Underwater ROVs (Remotely Operated Vehicles) are unmanned submersible vehicles designed for exploring and
operating in the depths of the ocean. Despite using high-end cameras, typical teleoperation engines based on first-
person (egocentric) views limit a surface operator's ability to maneuver and navigate the ROV in complex deep-water
missions.
In this paper, we present an interactive teleoperation interface that (i) offers on-demand “third”-person (exocentric)
visuals from past egocentric views, and (ii) facilitates enhanced peripheral information with augmented ROV pose in real-time.
We achieve this by integrating a 3D geometry-based Ego-to-Exo view synthesis algorithm into a monocular SLAM system
for accurate trajectory estimation. The proposed closed-form solution only uses past egocentric views from the ROV and a
SLAM backbone for pose estimation, which makes it portable to existing ROV platforms. Unlike data-driven solutions, it is
invariant to applications and waterbody-specific scenes.
We validate the geometric accuracy of the proposed framework through extensive experiments of 2-DOF
indoor navigation and 6-DOF underwater cave exploration in challenging low-light conditions. A subjective evaluation on 15
human teleoperators further confirms the effectiveness of the integrated features for improved teleoperation. We demonstrate
the benefits of Ego-to-Exo view generation and real-time pose rendering for remote ROV teleoperation by following navigation
guides such as cavelines inside underwater caves. This new way of interactive ROV teleoperation opens up promising
opportunities for future research in subsea telerobotics.
Ego-to-Exo Pipeline
We design an efficient Ego-to-Exo (egocentric to exocentric) view generation framework integrated into a
monocular visual SLAM system for underwater ROV teleoperation. The proposed Ego-to-Exo algorithm keeps track
of the ROV camera poses and exploits a buffer of egocentric views for exocentric view synthesis. We then transform
and project a pre-sampled 3D model of the ROV, in the form of a point cloud, into those views to generate realistic
augmented visuals with more peripheral information. Such views offer comprehensive information of the
surrounding scene with global semantics. In addition to the views, the integrated SLAM system provides real-time pose
and map updates for atomic tasks such as obstacle avoidance, object following, next-best-view planning, etc.

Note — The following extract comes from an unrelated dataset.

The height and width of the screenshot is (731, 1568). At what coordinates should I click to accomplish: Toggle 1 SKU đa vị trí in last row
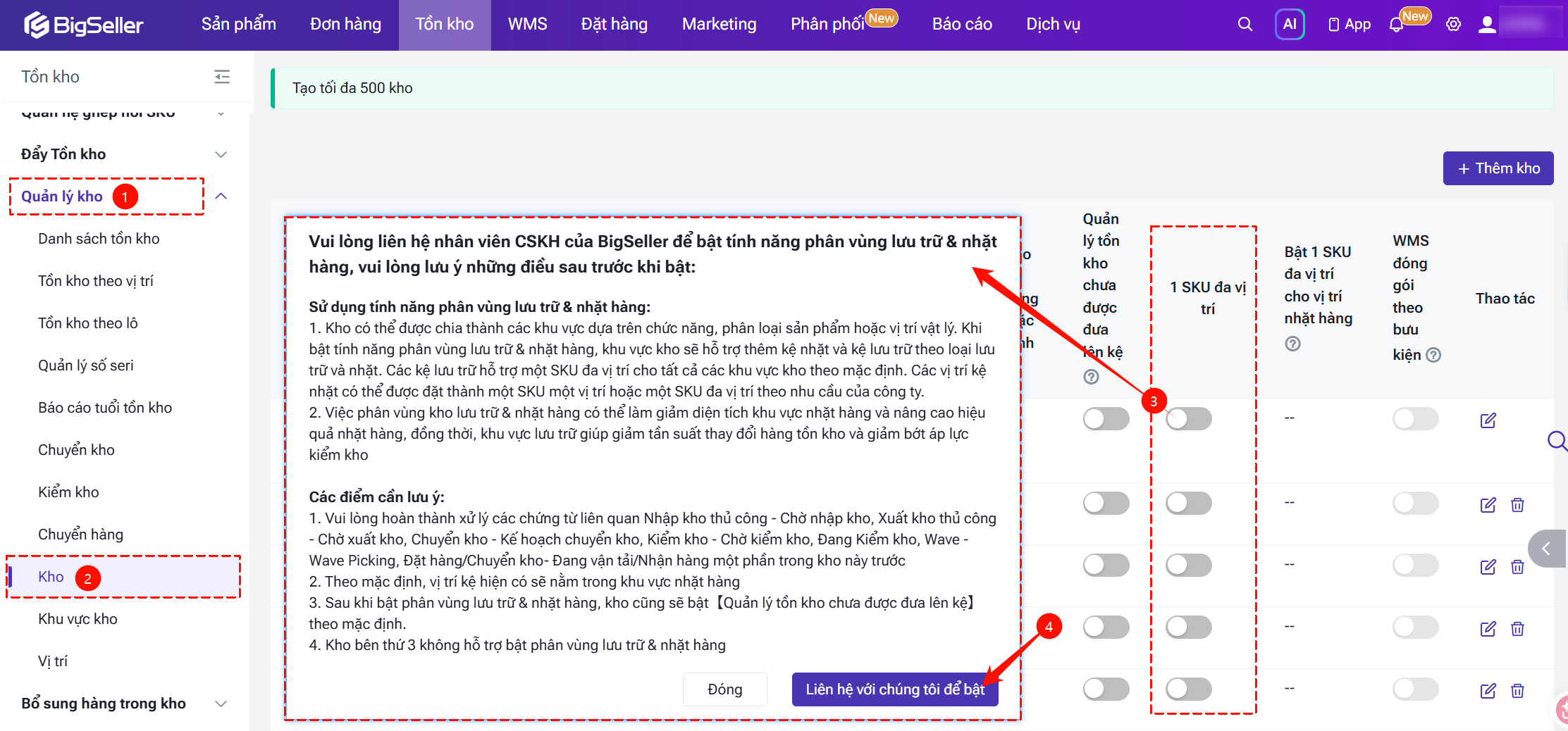pos(1188,689)
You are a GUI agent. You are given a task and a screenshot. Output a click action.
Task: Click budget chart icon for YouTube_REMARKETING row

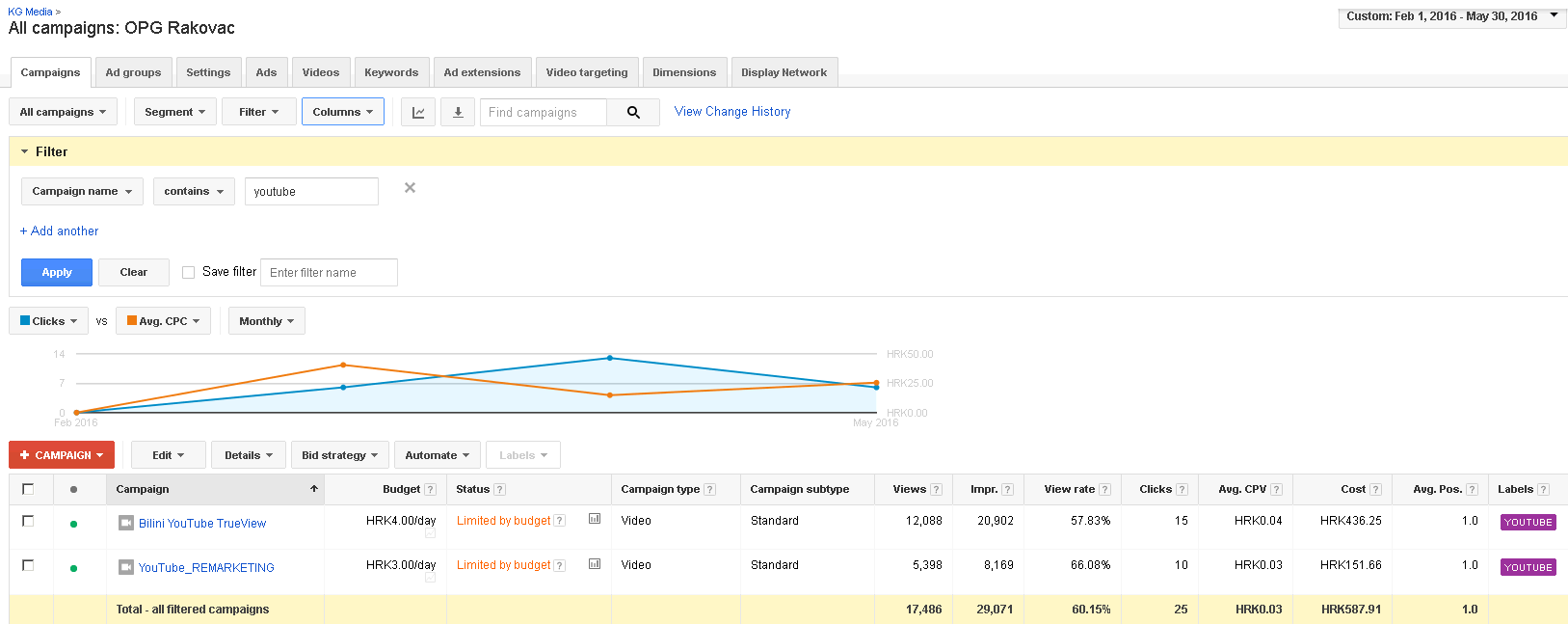pos(595,564)
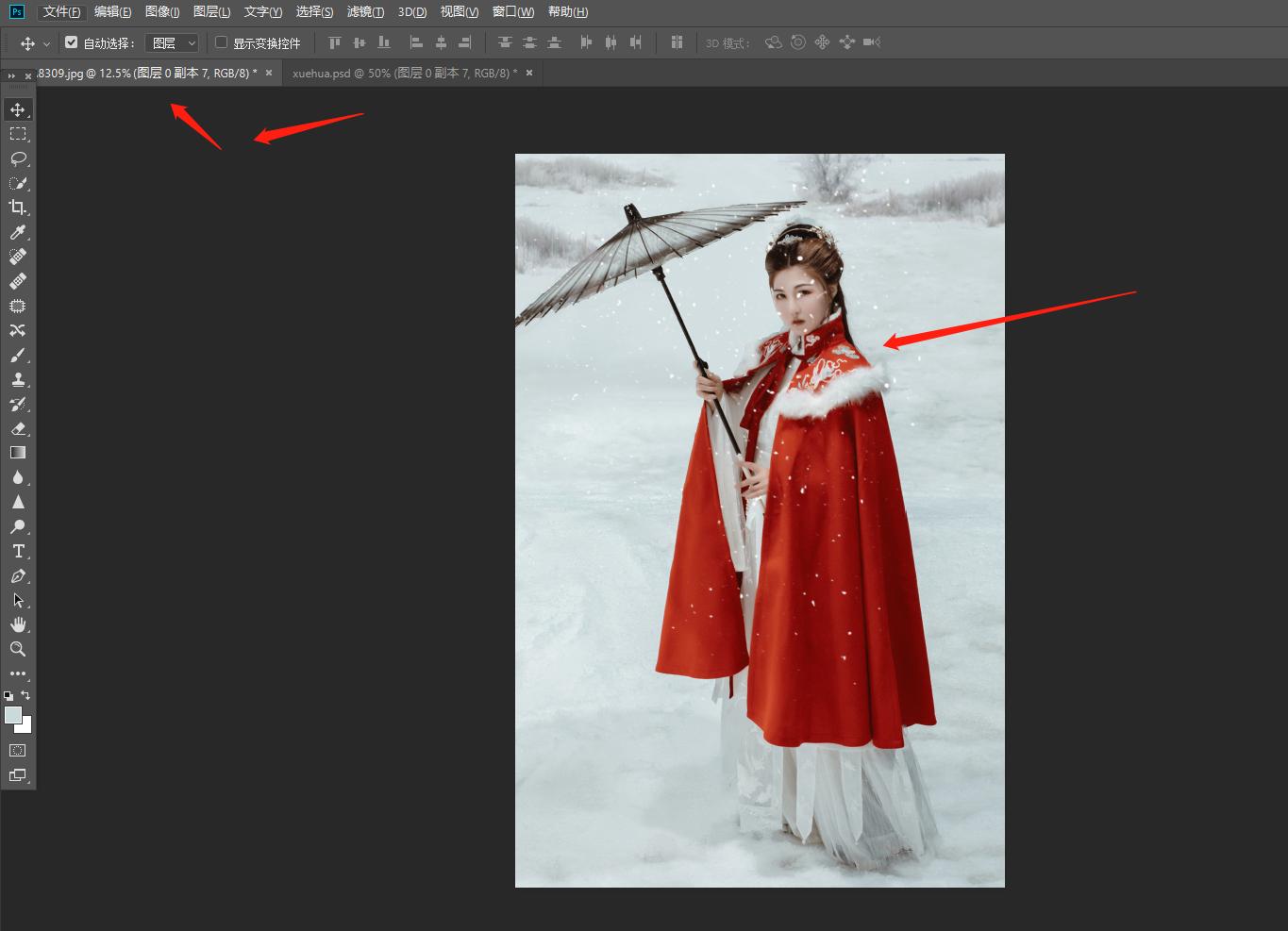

The monocular vision-only pipeline ensures generalized utility and computational efficiency. The proposed Ego-to-
Exo solution, EOB viewpoint-based parameterization, and ROV point cloud projection – are carried out by closed-
form solutions to ensure real-time performance. As opposed to data-driven approaches for exocentric view synthesis, the
proposed framework is invariant to the changes in waterbody style, scene geometry, and application scenario – making it
transferable to existing underwater ROV platforms.
Proof of Concept: 2D Indoor Navigation
The proof-of-concept experiments are conducted with TurtleBot4, a 2D ground robot that can
be teleoperated with egocentric views from its front-facing monocular camera. It has only two degrees of freedom
(DOF) for linear and angular velocity - which simplifies the motion kinematics for tracking its instantaneous position and
orientation. We teleoperate it to collect monocular visual data in office, laboratory, and hallway scenarios.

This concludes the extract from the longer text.